NAME

Text::Prefix::XS - Fast prefix searching

SYNOPSIS

use Text::Prefix::XS;
my @haystacks = qw(
    garbage
    blarrgh
    FOO
    meh
    AA-ggrr
    AB-hi!
);

my @needles = qw(AAA AB FOO FOO-BAR);

my $search = prefix_search_create( map uc($_), @needles );

my %seen_hash;

foreach my $haystack (@haystacks) {
    if(my $prefix = prefix_search($search, $haystack)) {
        $seen_hash{$prefix}++;
    }
}

$seen_hash{'FOO'} == 1;

#Compare to:
my $re = join('|', map quotemeta $_, @needles);
$re = qr/^($re)/;

foreach my $haystack (@haystacks) {
    my ($match) = ($haystack =~ $re);
    if($match) {
        $seen_hash{$match}++;
    }
}
$seen_hash{'FOO'} == 1;

DESCRIPTION

This module implements something of an trie algorithm for matching (and extracting) prefixes from text strings.

A common application I had was to pre-filter lots and lots of text for a small amount of preset prefixes.

Interestingly enough, the quickest solution until I wrote this module was to use a large regular expression (as in the synopsis)

FUNCTIONS

The interface is relatively simple. This is alpha software and the API is subject to change

prefix_search_create(@prefixes)

Create an opaque prefix search handle. It returns a thingy, which you should keep around.

Internally it will order the elements in the list, with the longest prefix being first.

It will then construct a search trie using a variety of caching and lookup layers.

prefix_search($thingy, $haystack)

Will check $haystack for any of the prefixes in @needles passed to "prefix_search_create". If $haystack has a prefix, it will be returned by this function; otherwise, the return value is undef

PERFORMANCE

In most normal use cases, Text::Prefix::XS will outperform any other module or search algorithm.

Specifically, this module is intended for a pessimistic search mechanism, where most of the input is assumed not to match (which is usually the case anyway).

The ideal position of Text::Prefix::XS would reside between raw but delimited user input, and more complex searching and processing algorithms. This module acts as a layer between those.

In addition to a trie, this module also uses a very fast sparse array to check characters in the input against an index of known characters at the given position. This is much quicker than a hash lookup.
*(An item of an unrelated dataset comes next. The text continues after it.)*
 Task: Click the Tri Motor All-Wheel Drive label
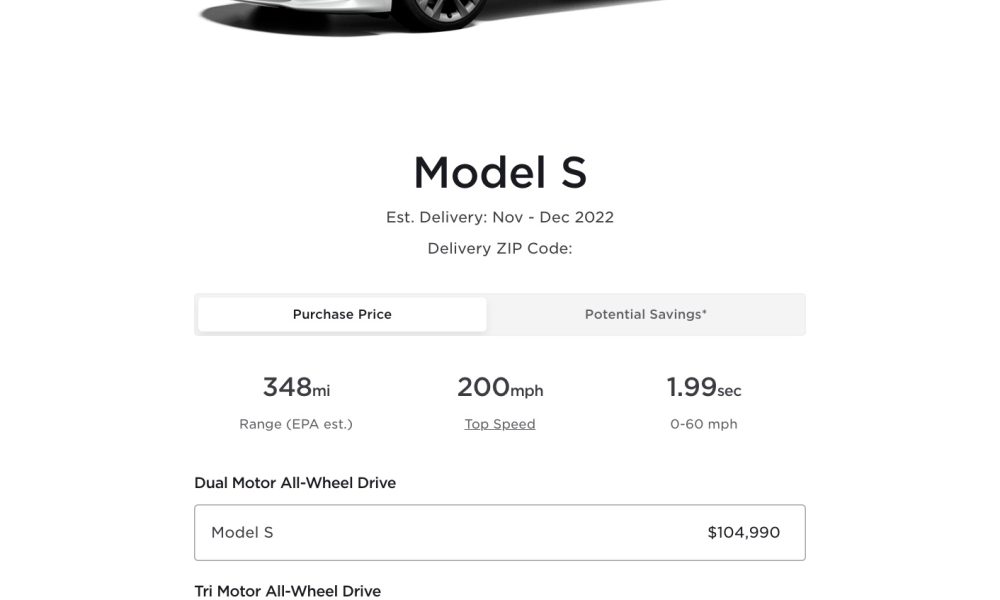(x=288, y=591)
See the trie.pl script included with this distribution for detailed benchmark comparison methods

Given a baseline of 1 CPU second - which is a non-capturing perl regex, the following numbers appear:

Pure-Perl based trie implementations:           1.75s
Perl Regex (Capturing):                         1.30s
RE2 Engine (Capturing):                         1.00s
Perl Regex (Non-Capturing)                      1.00s
Text::Match::FastAlternatives (Non-Capturing):  0.95
RE2 Engine (Non-Capturing)                      0.85
Text::Prefix::XS (implicit capturing)           0.60

I've mainly tested this on Debian's 5.10 - for newer perls, this module performs better, and for el5 5.8, The differences are a bit lower. TBC

SEE ALSO

There are quite a few modules out there which aim for a Trie-like search, but they are all either not written in C, or would not be performant enough for this application.

These two modules are implemented in pure perl, and are not part of the comparison.

Text::Trie

Regexp::Trie

Regexp::Optimizer

Text::Match::FastAlternatives

re::engine::RE2

CAVEATS

I have yet to figure out a way to test this properly with threads. Currently the trie data structure is stored as a private perl HV, and I'm not sure what happens when it's cloned across threads.

This algorithm performs quite poorly when search prefixes are very similar.

Search prefixes and search input is currently restricted to printable ASCII characters

Search terms may not exceed 256 characters. You can increase this limit (at the cost of more memory) by changing the #define of CHARTABLE_MAX in the XS code and recompiling.

AUTHOR AND COPYRIGHT

Copyright (C) 2011 M. Nunberg

You may use and distribute this software under the same terms, conditions, and licensing as Perl itself.